Pull every line containing "heart" from the entries.

(INFORMATION SHOWN begins)

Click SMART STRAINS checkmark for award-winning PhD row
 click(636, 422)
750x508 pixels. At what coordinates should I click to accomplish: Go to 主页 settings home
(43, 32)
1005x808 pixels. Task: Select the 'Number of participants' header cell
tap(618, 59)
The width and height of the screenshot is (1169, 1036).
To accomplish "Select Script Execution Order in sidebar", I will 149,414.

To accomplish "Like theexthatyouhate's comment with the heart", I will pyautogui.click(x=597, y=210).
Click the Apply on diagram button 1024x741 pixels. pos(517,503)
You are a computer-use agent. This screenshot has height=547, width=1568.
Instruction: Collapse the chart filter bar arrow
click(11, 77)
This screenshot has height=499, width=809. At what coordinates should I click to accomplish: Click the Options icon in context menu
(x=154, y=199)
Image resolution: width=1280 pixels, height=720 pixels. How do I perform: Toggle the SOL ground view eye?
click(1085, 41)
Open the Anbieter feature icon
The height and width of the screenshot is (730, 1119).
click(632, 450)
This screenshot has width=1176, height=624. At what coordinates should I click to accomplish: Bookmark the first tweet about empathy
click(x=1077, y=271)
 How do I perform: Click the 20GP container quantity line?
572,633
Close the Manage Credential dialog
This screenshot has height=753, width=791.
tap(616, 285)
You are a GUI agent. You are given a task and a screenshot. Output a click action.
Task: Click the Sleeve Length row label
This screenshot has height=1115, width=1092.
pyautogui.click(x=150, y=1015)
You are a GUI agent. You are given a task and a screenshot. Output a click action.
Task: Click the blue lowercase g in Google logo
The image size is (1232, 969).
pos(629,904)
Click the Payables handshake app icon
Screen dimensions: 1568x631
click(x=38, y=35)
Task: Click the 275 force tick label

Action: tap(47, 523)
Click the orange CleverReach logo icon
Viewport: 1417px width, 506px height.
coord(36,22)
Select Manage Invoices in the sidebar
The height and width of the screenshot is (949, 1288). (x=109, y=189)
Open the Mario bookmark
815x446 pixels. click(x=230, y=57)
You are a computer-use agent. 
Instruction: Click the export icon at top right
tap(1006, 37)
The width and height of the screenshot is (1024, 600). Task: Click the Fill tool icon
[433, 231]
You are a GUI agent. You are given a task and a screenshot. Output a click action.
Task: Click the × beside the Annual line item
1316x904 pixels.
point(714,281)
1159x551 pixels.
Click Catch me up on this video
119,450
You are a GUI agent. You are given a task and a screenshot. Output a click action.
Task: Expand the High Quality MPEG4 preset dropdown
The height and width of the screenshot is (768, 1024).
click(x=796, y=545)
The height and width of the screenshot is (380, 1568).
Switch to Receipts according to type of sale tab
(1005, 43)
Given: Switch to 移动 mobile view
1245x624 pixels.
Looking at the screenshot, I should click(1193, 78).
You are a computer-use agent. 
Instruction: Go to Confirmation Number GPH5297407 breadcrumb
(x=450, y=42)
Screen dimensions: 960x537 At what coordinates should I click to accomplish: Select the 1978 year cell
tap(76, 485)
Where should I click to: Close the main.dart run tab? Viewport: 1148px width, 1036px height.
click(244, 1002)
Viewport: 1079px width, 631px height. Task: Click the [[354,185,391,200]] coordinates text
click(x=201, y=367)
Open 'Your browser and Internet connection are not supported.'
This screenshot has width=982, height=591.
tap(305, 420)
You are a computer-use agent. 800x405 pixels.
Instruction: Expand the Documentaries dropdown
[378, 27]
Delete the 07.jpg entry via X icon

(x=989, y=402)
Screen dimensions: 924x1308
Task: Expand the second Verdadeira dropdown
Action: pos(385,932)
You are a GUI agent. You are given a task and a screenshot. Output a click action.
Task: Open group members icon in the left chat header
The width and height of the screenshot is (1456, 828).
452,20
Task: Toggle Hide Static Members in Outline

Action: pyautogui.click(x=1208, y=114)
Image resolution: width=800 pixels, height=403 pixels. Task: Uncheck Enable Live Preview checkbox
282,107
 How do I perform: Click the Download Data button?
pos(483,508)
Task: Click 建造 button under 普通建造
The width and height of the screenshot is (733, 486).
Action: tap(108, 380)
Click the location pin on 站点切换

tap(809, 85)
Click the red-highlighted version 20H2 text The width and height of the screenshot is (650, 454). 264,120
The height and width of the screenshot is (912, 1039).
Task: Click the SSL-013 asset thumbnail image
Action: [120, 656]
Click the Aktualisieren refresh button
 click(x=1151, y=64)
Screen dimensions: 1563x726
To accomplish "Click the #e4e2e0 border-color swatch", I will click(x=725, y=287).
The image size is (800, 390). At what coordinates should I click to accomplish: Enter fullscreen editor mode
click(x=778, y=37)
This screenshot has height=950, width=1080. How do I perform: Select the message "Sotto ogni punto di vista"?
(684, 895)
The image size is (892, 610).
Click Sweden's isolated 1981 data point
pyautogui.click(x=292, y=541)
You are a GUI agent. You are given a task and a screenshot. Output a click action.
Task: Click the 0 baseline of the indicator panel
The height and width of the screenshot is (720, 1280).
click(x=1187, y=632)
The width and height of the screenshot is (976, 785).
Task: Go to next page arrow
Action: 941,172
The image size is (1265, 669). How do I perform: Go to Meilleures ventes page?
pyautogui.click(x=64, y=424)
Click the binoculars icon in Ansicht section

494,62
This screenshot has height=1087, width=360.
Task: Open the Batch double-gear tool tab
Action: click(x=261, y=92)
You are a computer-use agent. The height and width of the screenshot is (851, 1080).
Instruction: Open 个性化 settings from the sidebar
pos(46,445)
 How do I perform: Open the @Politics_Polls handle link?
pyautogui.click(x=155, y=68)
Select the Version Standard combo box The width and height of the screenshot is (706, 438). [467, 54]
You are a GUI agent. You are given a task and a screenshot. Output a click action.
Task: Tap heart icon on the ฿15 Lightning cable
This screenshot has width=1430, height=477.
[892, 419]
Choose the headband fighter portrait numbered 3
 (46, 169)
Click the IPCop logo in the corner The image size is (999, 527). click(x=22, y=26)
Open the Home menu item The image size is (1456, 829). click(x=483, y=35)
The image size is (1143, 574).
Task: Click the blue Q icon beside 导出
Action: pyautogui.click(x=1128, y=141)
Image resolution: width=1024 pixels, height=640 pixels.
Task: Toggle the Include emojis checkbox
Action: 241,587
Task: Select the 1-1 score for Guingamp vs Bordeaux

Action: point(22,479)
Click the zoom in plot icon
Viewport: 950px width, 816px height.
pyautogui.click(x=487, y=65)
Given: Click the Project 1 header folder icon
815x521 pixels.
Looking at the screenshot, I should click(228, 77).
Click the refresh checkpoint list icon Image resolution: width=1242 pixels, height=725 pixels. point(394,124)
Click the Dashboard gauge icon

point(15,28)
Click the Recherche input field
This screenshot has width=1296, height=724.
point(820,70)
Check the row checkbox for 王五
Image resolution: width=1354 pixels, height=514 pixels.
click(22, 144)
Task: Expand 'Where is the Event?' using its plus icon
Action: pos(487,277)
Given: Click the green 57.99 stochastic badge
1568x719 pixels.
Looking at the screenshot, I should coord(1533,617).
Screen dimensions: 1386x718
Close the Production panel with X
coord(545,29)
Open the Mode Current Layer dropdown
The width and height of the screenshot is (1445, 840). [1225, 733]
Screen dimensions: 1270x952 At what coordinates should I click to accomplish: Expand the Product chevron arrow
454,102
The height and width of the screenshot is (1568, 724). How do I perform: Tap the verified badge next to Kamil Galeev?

(INFORMATION SHOWN ends)

[COMPLETED TASK]:
To accomplish "Like theexthatyouhate's comment with the heart", I will pyautogui.click(x=597, y=210).
Task: Tap heart icon on the ฿15 Lightning cable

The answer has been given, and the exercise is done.